脱毛に使われた昆虫:スペインハエの歴史と危険性

脱毛や抜け毛の治療法は、発毛促進薬や特殊な櫛、毛髪移植手術までさまざまです。かつては、昆虫が抜け毛に効果があると信じられた時代もありました。

特定

スペインハエ(ブリスターベットル)は、フランス南部やスペイン、さらには西アジアや南ヨーロッパ全域に生息しています。体長約1.3cmの鮮やかな緑色で、オリーブの木やツルニンジンに付着します。主要成分はカンタリジンです。

歴史

紀元前500年頃、医学の父と呼ばれるヒポクラテスは、スペインハエを薬として試みました。当時は病は神の怒りや邪悪な霊のせいと考えられていましたが、ヒポクラテスは身体の物理的問題に起因すると考え、ハエを粉砕して浮腫(ドロップシー)や無月経の治療に用いたと伝えられています。

重要性

カンタリジンは刺激性が強く、皮膚に塗布すると炎症や水ぶくれを起こします。

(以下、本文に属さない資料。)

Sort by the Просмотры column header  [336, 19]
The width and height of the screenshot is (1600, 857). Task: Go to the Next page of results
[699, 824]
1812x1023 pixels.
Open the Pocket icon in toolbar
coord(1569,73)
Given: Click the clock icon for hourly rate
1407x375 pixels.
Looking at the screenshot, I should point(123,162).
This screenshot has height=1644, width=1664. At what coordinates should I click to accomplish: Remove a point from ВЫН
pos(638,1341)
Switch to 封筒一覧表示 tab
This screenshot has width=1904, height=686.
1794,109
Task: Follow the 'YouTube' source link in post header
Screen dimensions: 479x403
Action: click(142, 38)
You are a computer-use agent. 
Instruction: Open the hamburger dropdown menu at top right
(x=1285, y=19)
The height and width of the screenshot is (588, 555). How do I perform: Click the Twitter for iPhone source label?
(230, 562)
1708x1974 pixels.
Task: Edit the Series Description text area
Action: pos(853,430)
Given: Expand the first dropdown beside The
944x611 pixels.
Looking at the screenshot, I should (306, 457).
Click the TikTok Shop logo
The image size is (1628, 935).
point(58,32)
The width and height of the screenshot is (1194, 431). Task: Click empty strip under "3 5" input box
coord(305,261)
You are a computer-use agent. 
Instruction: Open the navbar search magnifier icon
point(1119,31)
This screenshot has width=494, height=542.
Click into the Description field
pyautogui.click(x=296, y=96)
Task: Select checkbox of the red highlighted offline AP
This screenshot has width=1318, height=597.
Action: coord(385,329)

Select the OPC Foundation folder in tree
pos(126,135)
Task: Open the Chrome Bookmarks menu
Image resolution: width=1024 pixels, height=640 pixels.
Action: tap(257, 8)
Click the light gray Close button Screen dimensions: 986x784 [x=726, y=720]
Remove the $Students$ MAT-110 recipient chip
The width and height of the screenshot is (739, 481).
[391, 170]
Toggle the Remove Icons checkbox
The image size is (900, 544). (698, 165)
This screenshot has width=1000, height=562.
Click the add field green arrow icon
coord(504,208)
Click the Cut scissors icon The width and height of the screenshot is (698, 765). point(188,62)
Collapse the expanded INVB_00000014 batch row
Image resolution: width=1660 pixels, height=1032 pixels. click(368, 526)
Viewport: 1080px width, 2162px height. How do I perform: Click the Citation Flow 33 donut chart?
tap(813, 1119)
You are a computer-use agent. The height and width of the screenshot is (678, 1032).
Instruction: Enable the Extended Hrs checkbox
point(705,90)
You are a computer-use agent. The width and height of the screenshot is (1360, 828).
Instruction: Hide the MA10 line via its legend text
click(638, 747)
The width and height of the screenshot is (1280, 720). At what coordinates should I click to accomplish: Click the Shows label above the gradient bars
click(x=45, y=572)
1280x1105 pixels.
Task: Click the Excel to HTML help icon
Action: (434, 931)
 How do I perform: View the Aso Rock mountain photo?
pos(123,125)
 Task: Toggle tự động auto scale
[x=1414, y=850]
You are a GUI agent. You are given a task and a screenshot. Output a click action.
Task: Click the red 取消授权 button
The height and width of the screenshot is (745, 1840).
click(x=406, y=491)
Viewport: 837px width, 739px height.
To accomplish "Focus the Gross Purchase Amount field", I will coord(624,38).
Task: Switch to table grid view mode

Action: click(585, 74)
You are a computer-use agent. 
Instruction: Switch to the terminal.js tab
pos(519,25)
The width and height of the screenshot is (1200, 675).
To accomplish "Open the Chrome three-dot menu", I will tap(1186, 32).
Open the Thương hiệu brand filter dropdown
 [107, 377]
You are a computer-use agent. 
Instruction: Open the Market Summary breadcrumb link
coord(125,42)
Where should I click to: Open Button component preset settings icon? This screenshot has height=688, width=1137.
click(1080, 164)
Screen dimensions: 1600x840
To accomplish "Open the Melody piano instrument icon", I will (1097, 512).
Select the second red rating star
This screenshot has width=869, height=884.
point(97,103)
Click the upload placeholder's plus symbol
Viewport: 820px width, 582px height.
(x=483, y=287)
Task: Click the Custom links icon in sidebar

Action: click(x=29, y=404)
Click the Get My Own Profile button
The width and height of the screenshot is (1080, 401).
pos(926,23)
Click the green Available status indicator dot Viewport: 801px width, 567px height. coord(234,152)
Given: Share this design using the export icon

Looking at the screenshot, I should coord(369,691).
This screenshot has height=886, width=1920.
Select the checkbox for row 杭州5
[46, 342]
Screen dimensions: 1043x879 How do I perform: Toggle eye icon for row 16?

ヒポクラテスはこれにより体液が緩み、月経が回復すると期待しましたが、現代医学ではカンタリジンは人・動物にとって有毒で、胃腸刺激や嘔吐、最悪の場合死に至ることが分かっています。現在は主に獣医が水ぶくれ剤として使用しています。

使用例

中世以降、カンタリジンはリウマチや痛風、便秘の治療、さらには恋愛薬や催淫剤としても利用されました。19世紀には「バリーのトリコフェロス」という製品が、髪の再生を謳い、97%のアルコール、1.5%のキャスターオイル、1%のカンタリジンを配合して販売されました。頭皮に直接塗布して水ぶくれを起こし、血液を集めて毛根に栄養を与えるという理論でしたが、実際には痛みだけが残りました。

皮肉

自身も脱毛に悩んだヒポクラテスは、スペインハエをホースラディッシュや鳩の糞、その他の香辛料と混ぜた溶液を頭に塗布しましたが、効果はありませんでした。カンタリジンは有毒であることが今では明らかであり、医学の先駆者が自らの誓い「まず害を与えない」に反して危険な実験を行っていたことは皮肉です。